O homem levantou-se, e aproximou-se da cama em passos arrastados. Seu semblante era cansado, talvez chateado, e seus olhos cinzentos, desprovidos de qualquer vestígio de outra cor, detinham um brilho doentio. Mantinha um cavanhaque escuro, e uma cicatriz fina cortava sua face, da têmpora direita até o lado esquerdo do queixo. Ele passou a mão pelos cabelos caprichosamente penteados, contraindo as feições bonitas ao olhar a mulher. Levou os dedos aos olhos dela, e ergueu por um momento uma das pálpebras. A criança pôde ter um vislumbre dos olhos azuis, vidrados, agora opacos, sem o brilho da vida.

'- Tua mãe não está dormindo, Ann. Ela está morta. – disse o homem, numa voz fria.

Ele deu a volta na cama, e pegou a menininha no colo. Ela agarrou-se ao pescoço do pai, que logo se desvencilhou sem muita cerimônia dos braços da filha, procurando manter o menor contato possível. Ele saiu do quarto a passos largos, ainda carregando a menina. O corpo permaneceu na cama, envolvido pela aura de morte que assolava a atmosfera do quarto. O homem fechou a pesada porta de madeira polida atrás de si, para passar a um corredor longo e reto, iluminado por archotes pendurados nas paredes. A criança passou a mão pelos olhos azul acinzentados.

'- Mamãe está no céu, papai? – perguntou, em uma voz baixa.

O rosto moreno claro do homem fechou-se em uma careta de desagrado.

'- Não diga besteiras, Ann. Não existe nenhum céu. – retrucou ele, zangado.

'- Mas... mas mamãe disse que quando as pessoas morrem, elas vão para o céu, junto dos anjinhos, que cuidam de nós. – disse a criança, em sua voz infantil, agora assustada.

'- Tua mãe sempre foi uma tola. Não dê ouvidos às bobagens inconseqüentes dela.

A menina involuntariamente abraçou o pai, que de imediato colocou-a no chão, como se o contato o repugnasse.

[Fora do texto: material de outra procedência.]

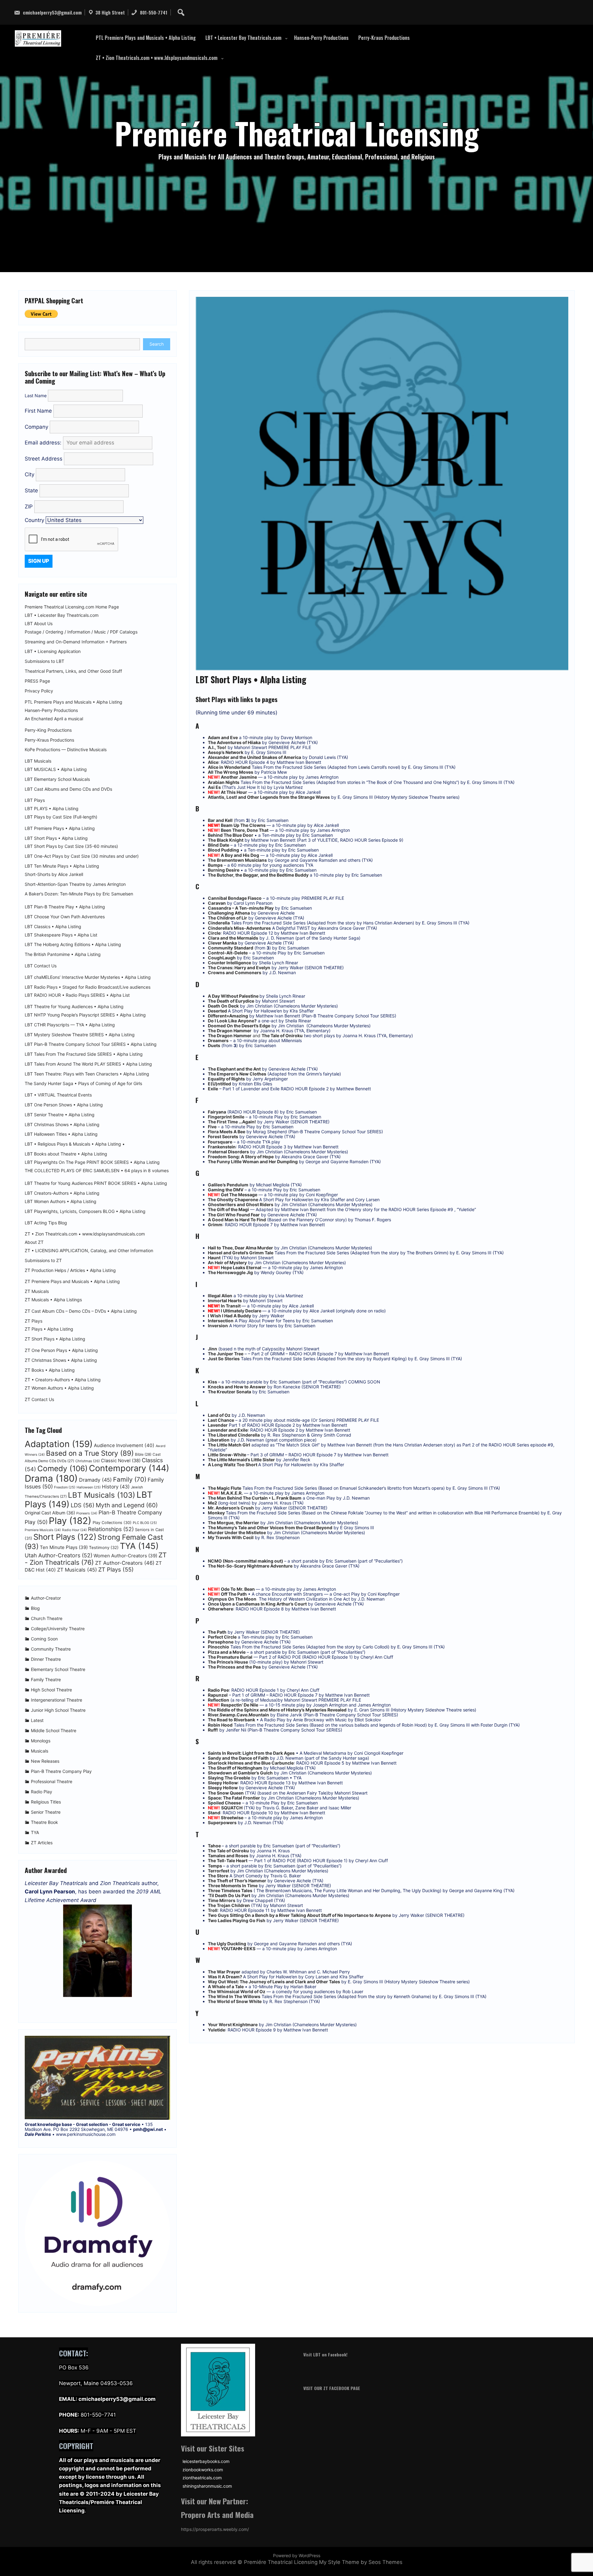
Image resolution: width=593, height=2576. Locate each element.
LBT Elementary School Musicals (57, 779)
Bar (211, 820)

Os quadros pendurados no corredor de madeira assumiam uma forma amedrontadora para a garota, que os olhava de sua perspectiva diminuta, impotente. Preferia estar no colo do pai, onde as mulheres e homens com rostos severos não a olhavam de cima. Ela quase corria para acompanhar os passos largos do homem, e acabou por duas vezes tropeçando nos próprios pés.

Ficou por algum tempo em silêncio, tentando fazer sua cabecinha processar tudo o que seu pai dizia. O que era verdade então? O afirmado por sua mãe, que havia um belo lugar para onde as pessoas boas, quando morriam, iam, para ficar sempre junto de quem continuava na Terra, ou o vazio acima de todos, nenhum céu para onde se refugiar, e sem ninguém para cuidar das pessoas na Terra?

'- Se não há nenhum céu... – ela começou, hesitante – Então, onde está a minha mãe?

O homem não olhou para trás, apenas seguiu seu caminho ao mesmo passo. Parou em frente a uma porta e abriu-a. Revelou-se um cômodo escuro, e ele esperou a garota ficar na sua frente para responder, antes de empurrá-la para dentro.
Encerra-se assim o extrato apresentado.